** BEGIN Data rows **
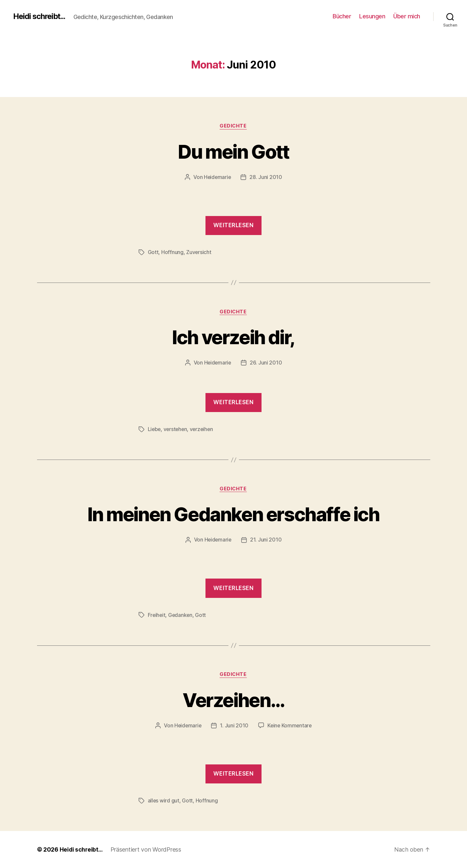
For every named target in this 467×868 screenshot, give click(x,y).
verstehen (176, 429)
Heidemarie (217, 177)
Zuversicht (198, 252)
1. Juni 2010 (234, 726)
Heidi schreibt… (82, 849)
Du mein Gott (233, 151)
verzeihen (204, 429)
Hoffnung (173, 252)
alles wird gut (164, 801)
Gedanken (181, 615)
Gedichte (234, 126)
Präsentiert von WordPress (147, 849)
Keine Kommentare (290, 726)
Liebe (155, 429)
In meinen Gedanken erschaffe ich (234, 514)
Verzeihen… (233, 700)
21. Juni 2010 (266, 540)
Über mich (407, 16)
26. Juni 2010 (266, 363)
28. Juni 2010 (266, 177)
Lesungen (372, 16)
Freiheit (157, 615)
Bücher (342, 16)
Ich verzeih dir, (234, 337)
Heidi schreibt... (41, 16)
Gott (153, 252)
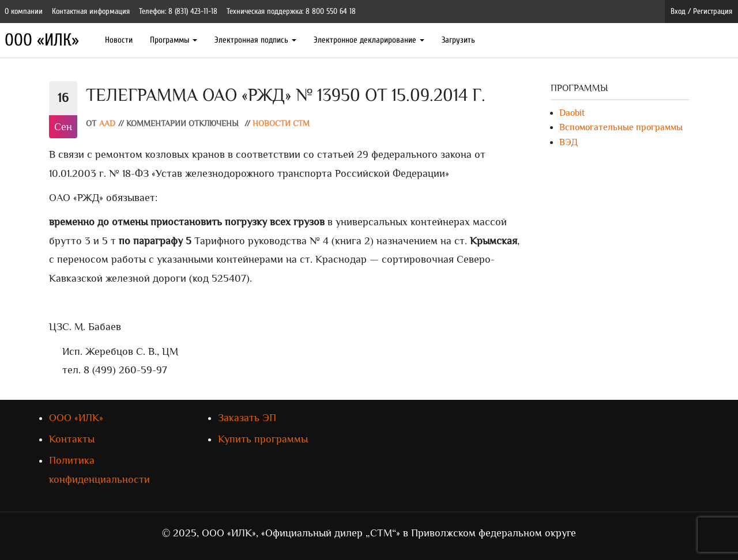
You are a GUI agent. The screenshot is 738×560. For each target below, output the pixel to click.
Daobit (572, 113)
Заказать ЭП (247, 418)
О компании (24, 11)
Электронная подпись (255, 40)
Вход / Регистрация (701, 11)
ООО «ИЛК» (42, 40)
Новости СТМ (281, 123)
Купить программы (263, 439)
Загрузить (458, 40)
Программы (174, 40)
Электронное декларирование (369, 40)
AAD (107, 123)
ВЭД (568, 142)
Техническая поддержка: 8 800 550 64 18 (291, 11)
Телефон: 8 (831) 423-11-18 (178, 11)
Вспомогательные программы (621, 127)
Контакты (71, 439)
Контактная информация (91, 11)
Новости (119, 40)
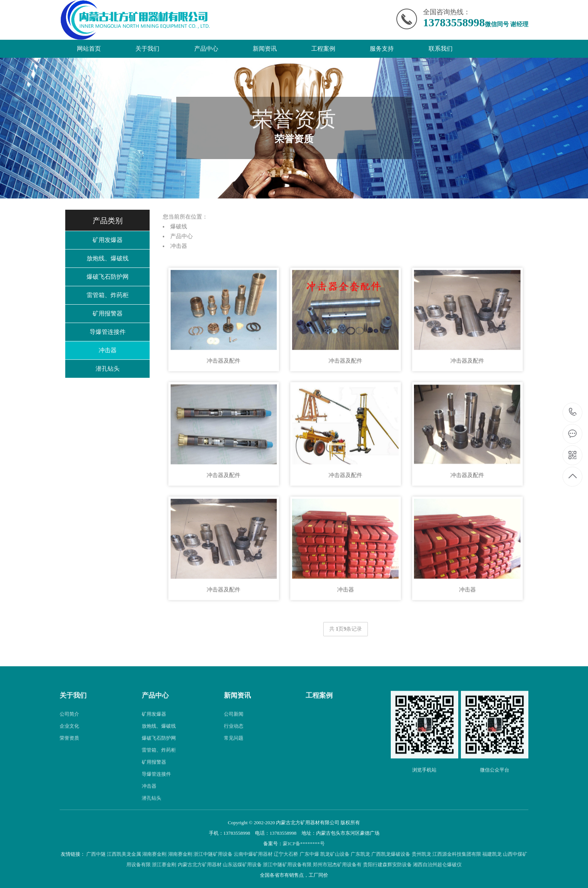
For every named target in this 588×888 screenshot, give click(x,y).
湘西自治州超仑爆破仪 (437, 864)
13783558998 (573, 412)
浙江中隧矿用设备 (213, 854)
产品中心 (206, 48)
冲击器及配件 (224, 379)
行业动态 (234, 744)
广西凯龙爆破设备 (391, 854)
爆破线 (178, 245)
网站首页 (89, 48)
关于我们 (147, 48)
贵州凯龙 (422, 854)
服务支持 (382, 48)
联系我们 (441, 48)
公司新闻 (234, 732)
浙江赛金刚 (164, 864)
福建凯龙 (492, 854)
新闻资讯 (265, 48)
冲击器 (108, 350)
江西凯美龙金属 (124, 854)
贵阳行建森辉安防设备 (387, 864)
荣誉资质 (69, 756)
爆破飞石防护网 (108, 276)
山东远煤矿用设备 (242, 864)
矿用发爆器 (108, 240)
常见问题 (234, 756)
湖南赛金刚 (154, 854)
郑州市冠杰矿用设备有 (337, 864)
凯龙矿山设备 (335, 854)
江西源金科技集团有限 (457, 854)
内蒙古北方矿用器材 (200, 864)
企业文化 (69, 744)
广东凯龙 (360, 854)
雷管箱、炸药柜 (108, 295)
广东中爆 (309, 854)
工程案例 (323, 48)
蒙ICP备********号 (303, 843)
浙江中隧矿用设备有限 (287, 864)
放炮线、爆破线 (108, 258)
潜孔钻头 (108, 368)
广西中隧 (96, 854)
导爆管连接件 (108, 332)
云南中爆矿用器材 (253, 854)
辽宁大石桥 (286, 854)
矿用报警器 (108, 313)
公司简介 (69, 732)
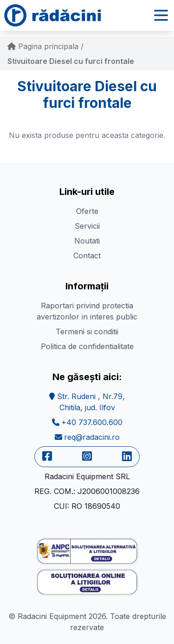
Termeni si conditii (87, 331)
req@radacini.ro (87, 437)
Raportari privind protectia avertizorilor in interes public (87, 311)
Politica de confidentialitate (87, 346)
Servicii (87, 226)
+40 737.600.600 (87, 422)
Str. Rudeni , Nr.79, (87, 402)
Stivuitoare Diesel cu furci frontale (71, 61)
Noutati (87, 241)
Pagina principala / (45, 46)
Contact (87, 256)
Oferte (87, 211)
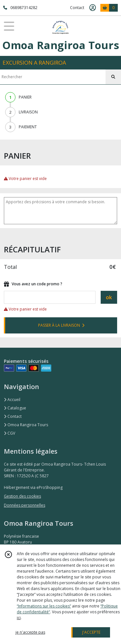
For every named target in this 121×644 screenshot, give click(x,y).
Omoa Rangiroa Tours (26, 425)
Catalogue (15, 408)
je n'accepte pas (30, 632)
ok (109, 297)
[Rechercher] (113, 77)
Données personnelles (25, 505)
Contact (77, 7)
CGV (9, 433)
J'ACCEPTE (91, 632)
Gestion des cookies (22, 496)
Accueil (12, 399)
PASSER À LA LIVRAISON (61, 325)
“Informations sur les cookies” (44, 606)
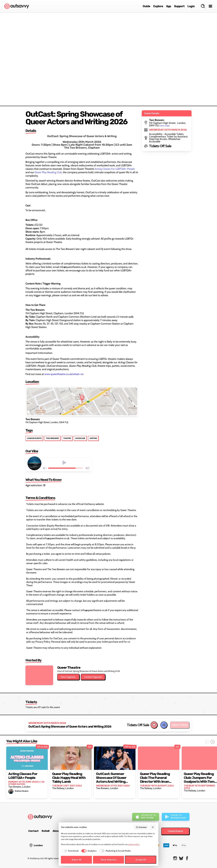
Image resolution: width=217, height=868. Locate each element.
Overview (141, 827)
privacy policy (134, 844)
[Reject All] (153, 827)
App (168, 6)
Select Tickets (180, 725)
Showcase (80, 438)
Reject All (76, 860)
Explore (158, 6)
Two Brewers (52, 438)
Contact (33, 831)
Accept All (140, 860)
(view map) (164, 126)
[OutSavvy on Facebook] (187, 858)
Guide (146, 6)
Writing (93, 438)
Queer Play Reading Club (48, 172)
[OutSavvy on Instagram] (175, 858)
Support (179, 6)
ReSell (45, 831)
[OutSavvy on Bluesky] (181, 858)
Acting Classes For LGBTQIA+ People (115, 169)
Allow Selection (108, 860)
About (56, 831)
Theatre (67, 438)
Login (191, 6)
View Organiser (69, 677)
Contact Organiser (93, 677)
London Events (34, 438)
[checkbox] (70, 851)
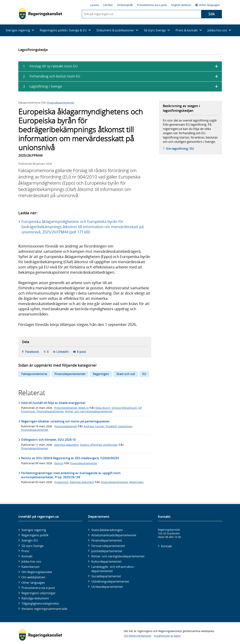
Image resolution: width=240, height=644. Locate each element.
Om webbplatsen (33, 577)
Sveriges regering (34, 530)
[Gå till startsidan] (40, 13)
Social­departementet (106, 576)
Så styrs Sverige (33, 546)
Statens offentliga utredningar (99, 445)
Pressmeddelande (66, 408)
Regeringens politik (35, 535)
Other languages (207, 5)
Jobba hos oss (31, 562)
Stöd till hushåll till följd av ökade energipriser (53, 403)
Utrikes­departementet (107, 587)
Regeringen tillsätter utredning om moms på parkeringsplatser (65, 421)
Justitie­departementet (107, 551)
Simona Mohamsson (124, 408)
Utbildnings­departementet (110, 582)
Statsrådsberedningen (107, 530)
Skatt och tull (126, 374)
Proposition (61, 482)
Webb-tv (83, 408)
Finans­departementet (107, 540)
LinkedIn (63, 352)
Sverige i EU (30, 540)
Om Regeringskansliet (37, 572)
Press (25, 551)
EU (144, 374)
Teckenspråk (125, 5)
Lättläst (108, 5)
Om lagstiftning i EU (180, 148)
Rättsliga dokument (66, 445)
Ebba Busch (103, 408)
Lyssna (94, 5)
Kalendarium (31, 567)
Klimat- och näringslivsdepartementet (89, 411)
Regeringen (101, 374)
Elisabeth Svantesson (119, 426)
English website (181, 5)
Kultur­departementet (106, 562)
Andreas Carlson (94, 426)
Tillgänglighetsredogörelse (40, 604)
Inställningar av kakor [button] (167, 636)
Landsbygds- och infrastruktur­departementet (113, 569)
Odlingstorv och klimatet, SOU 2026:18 (48, 440)
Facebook (32, 352)
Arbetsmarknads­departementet (114, 535)
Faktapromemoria (34, 374)
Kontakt (27, 556)
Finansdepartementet (61, 102)
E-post (81, 352)
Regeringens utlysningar (39, 593)
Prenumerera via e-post (152, 5)
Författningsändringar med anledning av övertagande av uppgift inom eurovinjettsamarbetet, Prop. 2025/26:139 (71, 475)
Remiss (59, 463)
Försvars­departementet (108, 546)
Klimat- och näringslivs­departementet (118, 556)
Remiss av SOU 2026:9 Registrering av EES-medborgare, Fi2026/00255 (70, 458)
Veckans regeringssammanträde (44, 609)
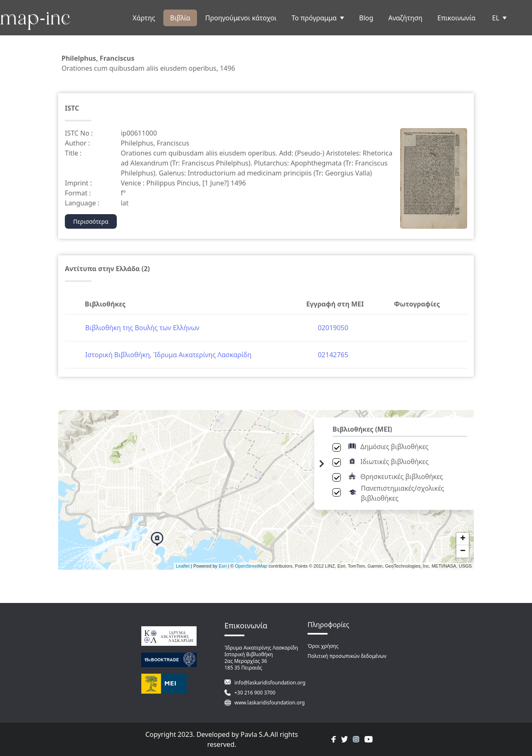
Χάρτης (144, 18)
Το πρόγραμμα (318, 18)
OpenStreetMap (251, 566)
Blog (366, 18)
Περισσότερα (91, 221)
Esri (222, 566)
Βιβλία (180, 18)
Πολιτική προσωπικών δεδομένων (347, 656)
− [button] (463, 551)
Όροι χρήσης (323, 646)
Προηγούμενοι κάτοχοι (241, 18)
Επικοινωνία (456, 18)
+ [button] (463, 539)
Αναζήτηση (405, 18)
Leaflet (182, 566)
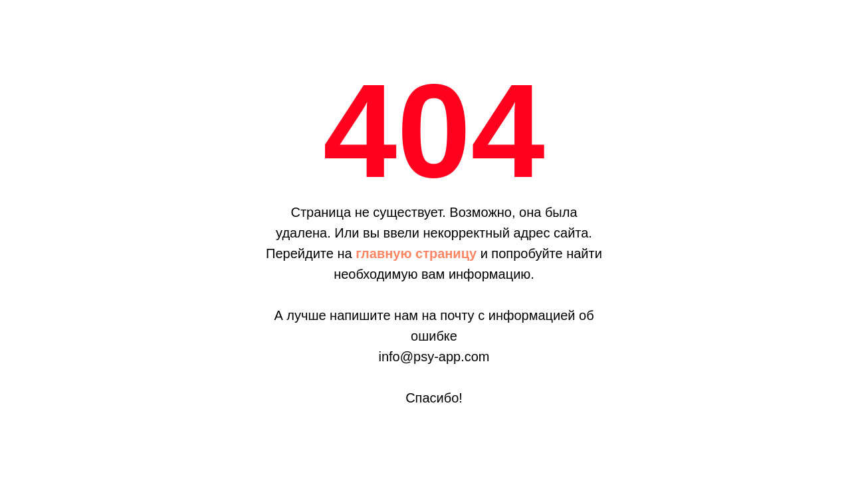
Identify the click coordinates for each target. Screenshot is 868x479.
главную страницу (416, 253)
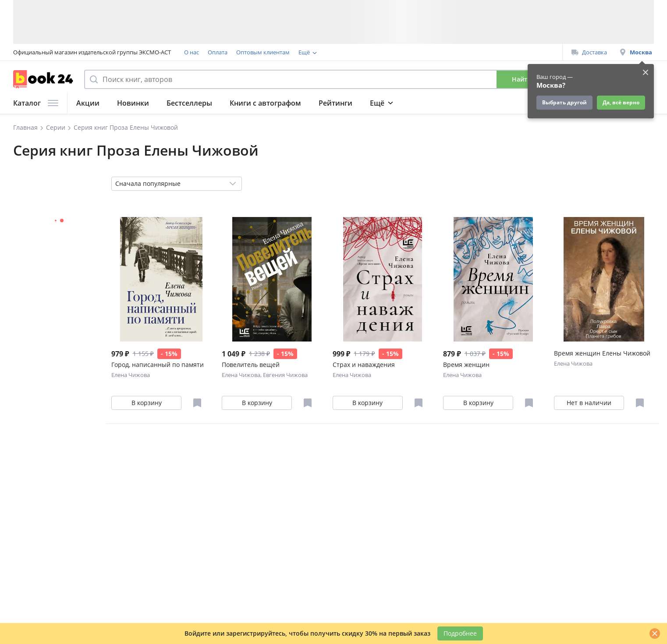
** END Data rows **
- [Instruction] Give every line of the items above as a numbered list, leaving out blank lines and the pictures.

- [Complete answer]
1. For every named target in this 467×868 screenshot, give click(x,y).
2. verstehen (176, 429)
3. Heidemarie (217, 177)
4. Zuversicht (198, 252)
5. 1. Juni 2010 (234, 726)
6. Heidi schreibt… (82, 849)
7. Du mein Gott (233, 151)
8. verzeihen (204, 429)
9. Hoffnung (173, 252)
10. alles wird gut (164, 801)
11. Gedanken (181, 615)
12. Gedichte (234, 126)
13. Präsentiert von WordPress (147, 849)
14. Keine Kommentare (290, 726)
15. Liebe (155, 429)
16. In meinen Gedanken erschaffe ich (234, 514)
17. Verzeihen… (233, 700)
18. 21. Juni 2010 (266, 540)
19. Über mich (407, 16)
20. 26. Juni 2010 (266, 363)
21. 28. Juni 2010 (266, 177)
22. Lesungen (372, 16)
23. Freiheit (157, 615)
24. Bücher (342, 16)
25. Ich verzeih dir, (234, 337)
26. Heidi schreibt... (41, 16)
27. Gott (153, 252)
28. You are a GUI agent. The screenshot is 738×560. For each target below, output the pixel to click.
29. Daobit (572, 113)
30. Заказать ЭП (247, 418)
31. О компании (24, 11)
32. Электронная подпись (255, 40)
33. Вход / Регистрация (701, 11)
34. ООО «ИЛК» (42, 40)
35. Новости СТМ (281, 123)
36. Купить программы (263, 439)
37. Загрузить (458, 40)
38. Программы (174, 40)
39. Электронное декларирование (369, 40)
40. AAD (107, 123)
41. ВЭД (568, 142)
42. Техническая поддержка: 8 800 550 64 18 (291, 11)
43. Телефон: 8 (831) 423-11-18 (178, 11)
44. Вспомогательные программы (621, 127)
45. Контакты (71, 439)
46. Контактная информация (91, 11)
47. Новости (119, 40)
48. For every named target in this 588×888 screenshot, give click(x,y).
49. 湘西自治州超仑爆破仪 (437, 864)
50. 13783558998 (573, 412)
51. 浙江中隧矿用设备 (213, 854)
52. 产品中心 (206, 48)
53. 冲击器及配件 (224, 379)
54. 行业动态 (234, 744)
55. 广西凯龙爆破设备 (391, 854)
56. 爆破线 (178, 245)
57. 网站首页 (89, 48)
58. 关于我们 (147, 48)
59. 贵州凯龙 (422, 854)
60. 服务支持 (382, 48)
61. 联系我们 (441, 48)
62. 公司新闻 (234, 732)
63. 浙江赛金刚 (164, 864)
64. 福建凯龙 (492, 854)
65. 新闻资讯 (265, 48)
66. 冲击器 (108, 350)
67. 江西凯美龙金属 (124, 854)
68. 贵阳行建森辉安防设备 (387, 864)
69. 荣誉资质 (69, 756)
70. 爆破飞石防护网 (108, 276)
71. 山东远煤矿用设备 (242, 864)
72. 矿用发爆器 (108, 240)
73. 常见问题 (234, 756)
74. 湖南赛金刚 (154, 854)
75. 郑州市冠杰矿用设备有 (337, 864)
76. 凯龙矿山设备 (335, 854)
77. 江西源金科技集团有限 (457, 854)
78. 内蒙古北方矿用器材 (200, 864)
79. 企业文化 (69, 744)
80. 广东凯龙 (360, 854)
81. 雷管箱、炸药柜 (108, 295)
82. 广东中爆 (309, 854)
83. 工程案例 (323, 48)
84. 蒙ICP备********号 (303, 843)
85. 浙江中隧矿用设备有限 (287, 864)
86. 放炮线、爆破线 (108, 258)
87. 潜孔钻头 (108, 368)
88. 广西中隧 (96, 854)
89. 导爆管连接件 (108, 332)
90. 云南中爆矿用器材 (253, 854)
91. 辽宁大石桥 (286, 854)
92. 矿用报警器 (108, 313)
93. 公司简介 (69, 732)
94. Termeni si conditii (87, 331)
95. req@radacini.ro (87, 437)
96. Raportari privind protectia avertizorilor in interes public (87, 311)
97. Politica de confidentialitate (87, 346)
98. Servicii (87, 226)
99. +40 737.600.600 (87, 422)
100. Str. Rudeni , Nr.79, (87, 402)
101. Stivuitoare Diesel cu furci frontale (71, 61)
102. Noutati (87, 241)
103. Pagina principala / (45, 46)
104. Contact (87, 256)
105. Oferte (87, 211)
106. For every named target in this 121×644 screenshot, give click(x,y).
107. Omoa Rangiroa Tours (26, 425)
108. Catalogue (15, 408)
109. je n'accepte pas (30, 632)
110. ok (109, 297)
111. [Rechercher] (113, 77)
112. Données personnelles (25, 505)
113. Contact (77, 7)
114. CGV (9, 433)
115. J'ACCEPTE (91, 632)
116. Gestion des cookies (22, 496)
117. Accueil (12, 399)
118. PASSER À LA LIVRAISON (61, 325)
119. “Informations sur les cookies” (44, 606)
120. Image resolution: width=217, height=868. Locate each element.
121. Overview (141, 827)
122. privacy policy (134, 844)
123. [Reject All] (153, 827)
124. App (168, 6)
125. Select Tickets (180, 725)
126. Showcase (80, 438)
127. Reject All (76, 860)
128. Explore (158, 6)
129. Two Brewers (52, 438)
130. Contact (33, 831)
131. Accept All (140, 860)
132. (view map) (164, 126)
133. [OutSavvy on Facebook] (187, 858)
134. Guide (146, 6)
135. Writing (93, 438)
136. Queer Play Reading Club (48, 172)
137. [OutSavvy on Instagram] (175, 858)
138. Support (179, 6)
139. ReSell (45, 831)
140. [OutSavvy on Bluesky] (181, 858)
141. Acting Classes For LGBTQIA+ People (115, 169)
142. Allow Selection (108, 860)
143. About (56, 831)
144. Theatre (67, 438)
145. Login (191, 6)
146. View Organiser (69, 677)
147. Contact Organiser (93, 677)
148. London Events (34, 438)
149. [checkbox] (70, 851)
150. Image resolution: width=240, height=644. Locate each element.
151. Om webbplatsen (33, 577)
152. Sveriges regering (34, 530)
153. [Gå till startsidan] (40, 13)
154. Social­departementet (106, 576)
155. Så styrs Sverige (33, 546)
156. Statens offentliga utredningar (99, 445)
157. Pressmeddelande (66, 408)
158. Regeringens politik (35, 535)
159. Other languages (207, 5)
160. Jobba hos oss (31, 562)
161. Stöd till hushåll till följd av ökade energipriser (53, 403)
162. Utrikes­departementet (107, 587)
163. Regeringen tillsätter utredning om moms på parkeringsplatser (65, 421)
164. Justitie­departementet (107, 551)
165. Simona Mohamsson (124, 408)
166. Utbildnings­departementet (110, 582)
167. Statsrådsberedningen (107, 530)
168. Skatt och tull (126, 374)
169. Proposition (61, 482)
170. Webb-tv (83, 408)
171. Finans­departementet (107, 540)
172. LinkedIn (63, 352)
173. Sverige i EU (30, 540)
174. Om Regeringskansliet (37, 572)
175. Press (25, 551)
176. EU (144, 374)
177. Teckenspråk (125, 5)
178. Lättläst (108, 5)
179. Om lagstiftning i EU (180, 148)
180. Rättsliga dokument (66, 445)
181. Ebba Busch (103, 408)
182. Lyssna (94, 5)
183. Kalendarium (31, 567)
184. Klimat- och näringslivsdepartementet (89, 411)
185. Regeringen (101, 374)
186. Elisabeth Svantesson (119, 426)
187. English website (181, 5)
188. Kultur­departementet (106, 562)
189. Andreas Carlson (94, 426)
190. Tillgänglighetsredogörelse (40, 604)
191. Inställningar av kakor [button] (167, 636)
192. Landsbygds- och infrastruktur­departementet (113, 569)
193. Odlingstorv och klimatet, SOU 2026:18 (48, 440)
194. Facebook (32, 352)
195. Arbetsmarknads­departementet (114, 535)
196. Faktapromemoria (34, 374)
197. Kontakt (27, 556)
198. Finansdepartementet (61, 102)
199. E-post (81, 352)
200. Regeringens utlysningar (39, 593)
201. Prenumerera via e-post (152, 5)
202. Författningsändringar med anledning av övertagande av uppgift inom eurovinjettsamarbetet, Prop. 2025/26:139 (71, 475)
203. Remiss (59, 463)
204. Försvars­departementet (108, 546)
205. Klimat- och näringslivs­departementet (118, 556)
206. Remiss av SOU 2026:9 Registrering av EES-medborgare, Fi2026/00255 (70, 458)
207. Veckans regeringssammanträde (44, 609)
208. Χάρτης (144, 18)
209. Το πρόγραμμα (318, 18)
210. OpenStreetMap (251, 566)
211. Blog (366, 18)
212. Περισσότερα (91, 221)
213. Esri (222, 566)
214. Βιβλία (180, 18)
215. Πολιτική προσωπικών δεδομένων (347, 656)
216. − [button] (463, 551)
217. Όροι χρήσης (323, 646)
218. Προηγούμενοι κάτοχοι (241, 18)
219. Επικοινωνία (456, 18)
220. + [button] (463, 539)
221. Αναζήτηση (405, 18)
222. Leaflet (182, 566)
223. Identify the click coordinates for each target. Screenshot is 868x479.
224. главную страницу (416, 253)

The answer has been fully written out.